• _WRITTEN EXERCISE_
Starting at the line containing "Image resolution: width=1512" and running through the last line of the entries below, arrange those lines as a JSON list of strings, one string per line, with blank lines left out.

• _RECORD EXTRACTS_

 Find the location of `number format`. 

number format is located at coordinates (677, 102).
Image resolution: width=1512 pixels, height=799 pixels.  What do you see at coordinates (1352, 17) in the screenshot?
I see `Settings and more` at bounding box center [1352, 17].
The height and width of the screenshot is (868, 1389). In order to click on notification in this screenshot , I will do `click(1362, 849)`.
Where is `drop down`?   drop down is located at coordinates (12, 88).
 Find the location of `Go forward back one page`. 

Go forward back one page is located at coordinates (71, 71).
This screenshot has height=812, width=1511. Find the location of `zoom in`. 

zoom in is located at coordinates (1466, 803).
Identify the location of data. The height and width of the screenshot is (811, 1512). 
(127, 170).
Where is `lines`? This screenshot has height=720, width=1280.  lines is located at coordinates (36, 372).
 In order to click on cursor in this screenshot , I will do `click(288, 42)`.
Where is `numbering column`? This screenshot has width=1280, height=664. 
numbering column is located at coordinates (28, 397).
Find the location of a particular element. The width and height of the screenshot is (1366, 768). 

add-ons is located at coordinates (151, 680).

• _EXERCISE RESULT_
[
  "Image resolution: width=1512 pixels, height=799 pixels.  What do you see at coordinates (1352, 17) in the screenshot?",
  "I see `Settings and more` at bounding box center [1352, 17].",
  "The height and width of the screenshot is (868, 1389). In order to click on notification in this screenshot , I will do `click(1362, 849)`.",
  "Where is `drop down`?   drop down is located at coordinates (12, 88).",
  " Find the location of `Go forward back one page`. ",
  "Go forward back one page is located at coordinates (71, 71).",
  "This screenshot has height=812, width=1511. Find the location of `zoom in`. ",
  "zoom in is located at coordinates (1466, 803).",
  "Identify the location of data. The height and width of the screenshot is (811, 1512). ",
  "(127, 170).",
  "Where is `lines`? This screenshot has height=720, width=1280.  lines is located at coordinates (36, 372).",
  " In order to click on cursor in this screenshot , I will do `click(288, 42)`.",
  "Where is `numbering column`? This screenshot has width=1280, height=664. ",
  "numbering column is located at coordinates (28, 397).",
  "Find the location of a particular element. The width and height of the screenshot is (1366, 768). ",
  "add-ons is located at coordinates (151, 680)."
]